Segment Start: Exercise data
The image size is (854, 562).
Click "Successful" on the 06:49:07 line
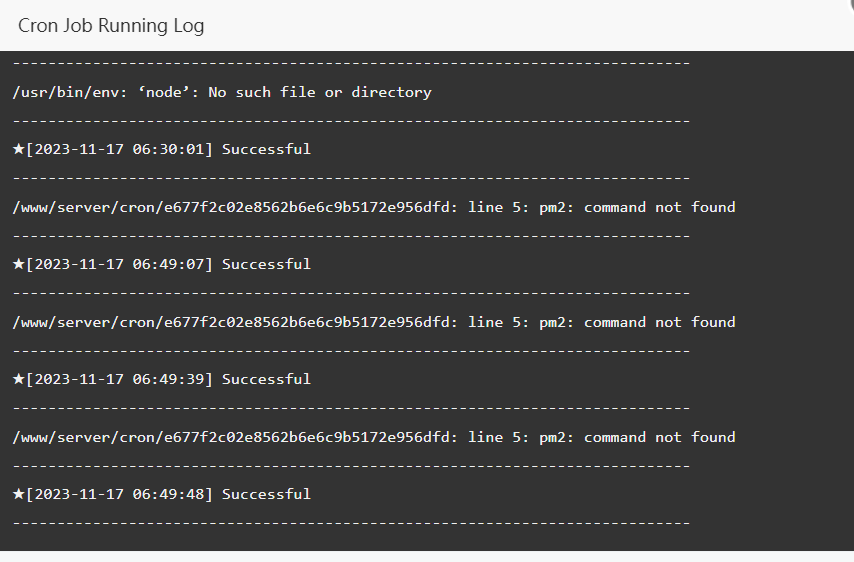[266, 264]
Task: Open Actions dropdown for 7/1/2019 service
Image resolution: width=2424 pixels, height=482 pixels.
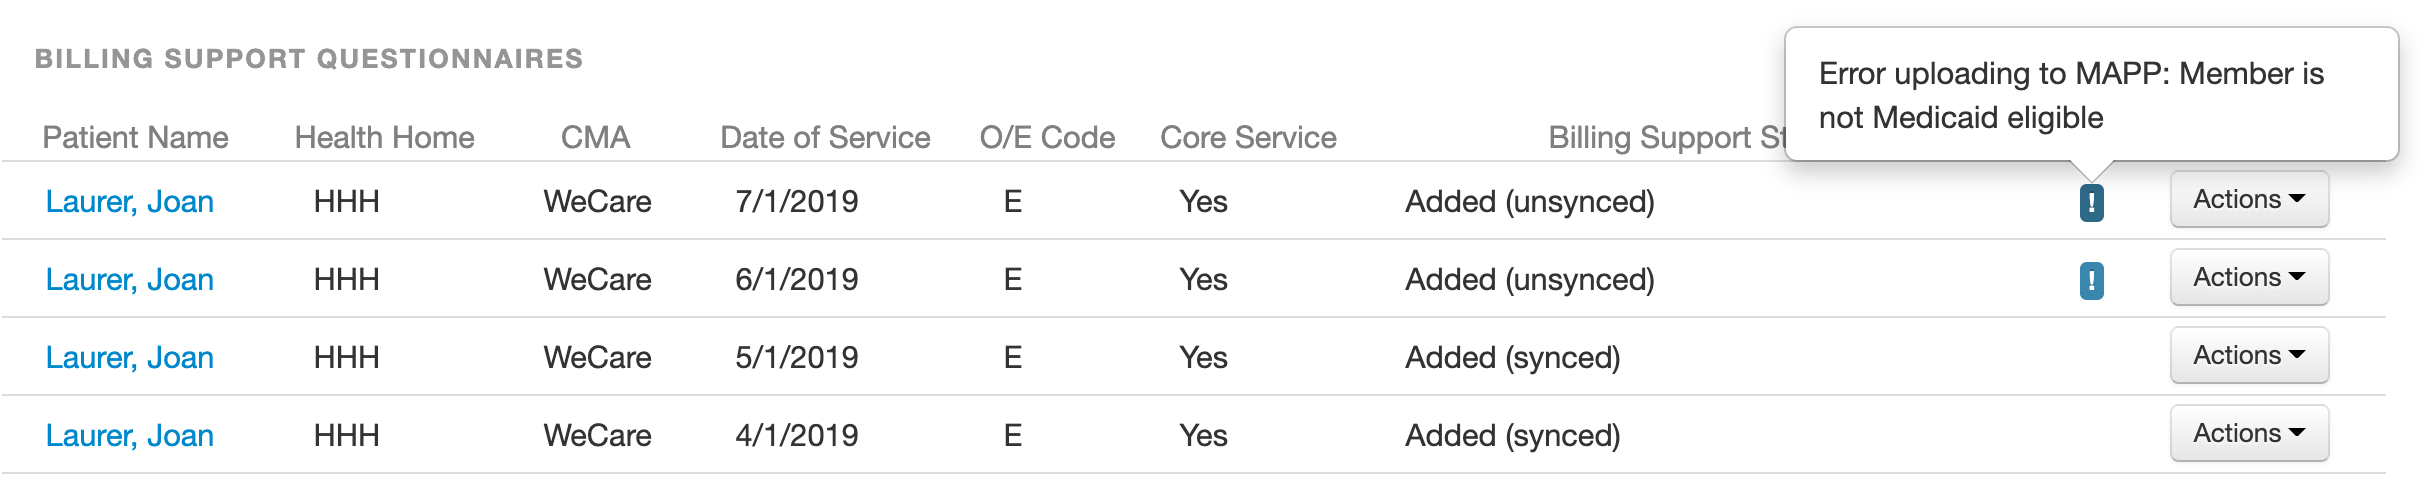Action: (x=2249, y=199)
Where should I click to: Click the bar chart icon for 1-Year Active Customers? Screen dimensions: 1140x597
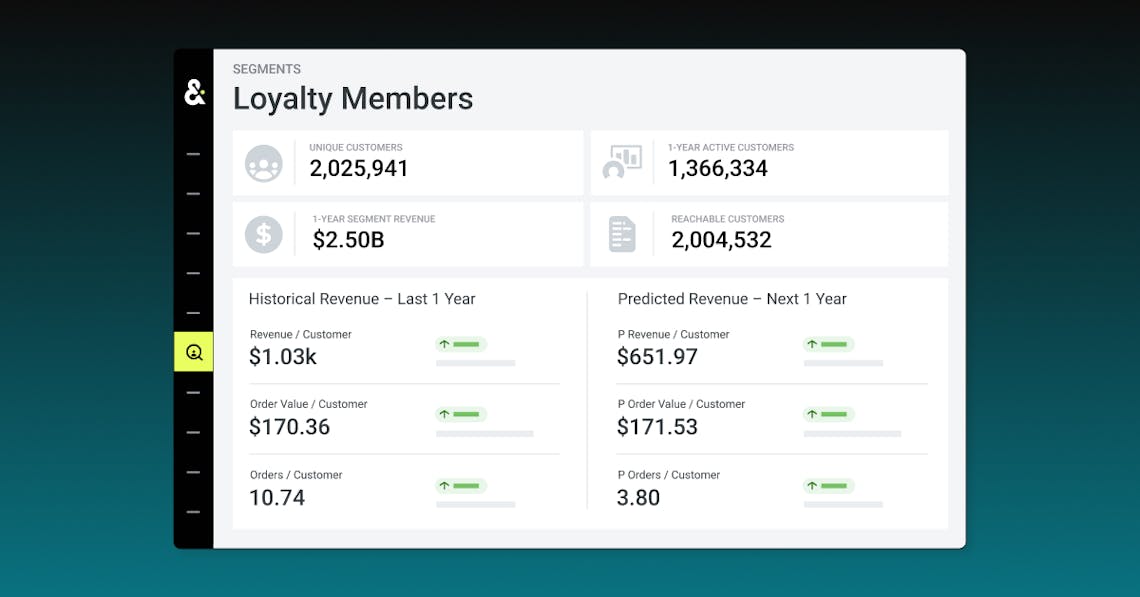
Segment End: Exercise data
**Exercise**
An exact copy of every line above is needed, without the images.

**Output of the exercise**
The image size is (854, 562).
Click "Successful" on the 06:49:07 line
[266, 264]
Task: Open Actions dropdown for 7/1/2019 service
Image resolution: width=2424 pixels, height=482 pixels.
Action: (x=2249, y=199)
Where should I click to: Click the bar chart icon for 1-Year Active Customers? Screen dimensions: 1140x597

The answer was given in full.